━━ Record list ━━

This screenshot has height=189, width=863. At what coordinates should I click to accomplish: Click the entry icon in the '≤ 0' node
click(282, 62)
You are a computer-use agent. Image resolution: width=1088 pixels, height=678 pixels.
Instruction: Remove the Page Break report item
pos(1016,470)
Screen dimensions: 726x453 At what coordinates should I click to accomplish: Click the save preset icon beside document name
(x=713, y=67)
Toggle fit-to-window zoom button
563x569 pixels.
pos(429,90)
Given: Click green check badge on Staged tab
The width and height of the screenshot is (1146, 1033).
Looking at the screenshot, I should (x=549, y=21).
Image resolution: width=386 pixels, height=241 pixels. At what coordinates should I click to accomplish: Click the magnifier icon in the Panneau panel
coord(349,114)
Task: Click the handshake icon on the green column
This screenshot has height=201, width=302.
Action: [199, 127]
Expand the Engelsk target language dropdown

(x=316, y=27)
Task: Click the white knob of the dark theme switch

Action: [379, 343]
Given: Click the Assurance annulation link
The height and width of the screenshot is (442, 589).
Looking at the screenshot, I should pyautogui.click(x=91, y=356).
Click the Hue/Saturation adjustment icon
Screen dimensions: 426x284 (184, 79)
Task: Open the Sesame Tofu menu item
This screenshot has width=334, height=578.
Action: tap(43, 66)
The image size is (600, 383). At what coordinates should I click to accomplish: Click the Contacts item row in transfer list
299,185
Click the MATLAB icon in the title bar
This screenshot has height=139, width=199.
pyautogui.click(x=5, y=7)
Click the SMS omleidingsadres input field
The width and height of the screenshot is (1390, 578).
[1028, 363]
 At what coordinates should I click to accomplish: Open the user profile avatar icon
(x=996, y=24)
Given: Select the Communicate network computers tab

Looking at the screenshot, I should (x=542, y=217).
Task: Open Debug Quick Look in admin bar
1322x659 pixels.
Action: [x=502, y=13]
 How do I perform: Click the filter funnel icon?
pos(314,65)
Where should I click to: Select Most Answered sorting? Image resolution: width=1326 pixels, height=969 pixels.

━━━

§ **Exercise requirements**:
Copy out every one of the rows above, character for character, with no changes.

§ **Full output**:
This screenshot has height=189, width=863. At what coordinates should I click to accomplish: Click the entry icon in the '≤ 0' node
click(282, 62)
You are a computer-use agent. Image resolution: width=1088 pixels, height=678 pixels.
Instruction: Remove the Page Break report item
pos(1016,470)
Screen dimensions: 726x453 At what coordinates should I click to accomplish: Click the save preset icon beside document name
(x=713, y=67)
Toggle fit-to-window zoom button
563x569 pixels.
pos(429,90)
Given: Click green check badge on Staged tab
The width and height of the screenshot is (1146, 1033).
Looking at the screenshot, I should (x=549, y=21).
Image resolution: width=386 pixels, height=241 pixels. At what coordinates should I click to accomplish: Click the magnifier icon in the Panneau panel
coord(349,114)
Task: Click the handshake icon on the green column
This screenshot has height=201, width=302.
Action: [199, 127]
Expand the Engelsk target language dropdown

(x=316, y=27)
Task: Click the white knob of the dark theme switch

Action: [379, 343]
Given: Click the Assurance annulation link
The height and width of the screenshot is (442, 589).
Looking at the screenshot, I should pyautogui.click(x=91, y=356).
Click the Hue/Saturation adjustment icon
Screen dimensions: 426x284 (184, 79)
Task: Open the Sesame Tofu menu item
This screenshot has width=334, height=578.
Action: tap(43, 66)
The image size is (600, 383). At what coordinates should I click to accomplish: Click the Contacts item row in transfer list
299,185
Click the MATLAB icon in the title bar
This screenshot has height=139, width=199.
pyautogui.click(x=5, y=7)
Click the SMS omleidingsadres input field
The width and height of the screenshot is (1390, 578).
[1028, 363]
 At what coordinates should I click to accomplish: Open the user profile avatar icon
(x=996, y=24)
Given: Select the Communicate network computers tab

Looking at the screenshot, I should (x=542, y=217).
Task: Open Debug Quick Look in admin bar
1322x659 pixels.
Action: [x=502, y=13]
 How do I perform: Click the filter funnel icon?
pos(314,65)
Where should I click to: Select Most Answered sorting? Image resolution: width=1326 pixels, height=969 pixels.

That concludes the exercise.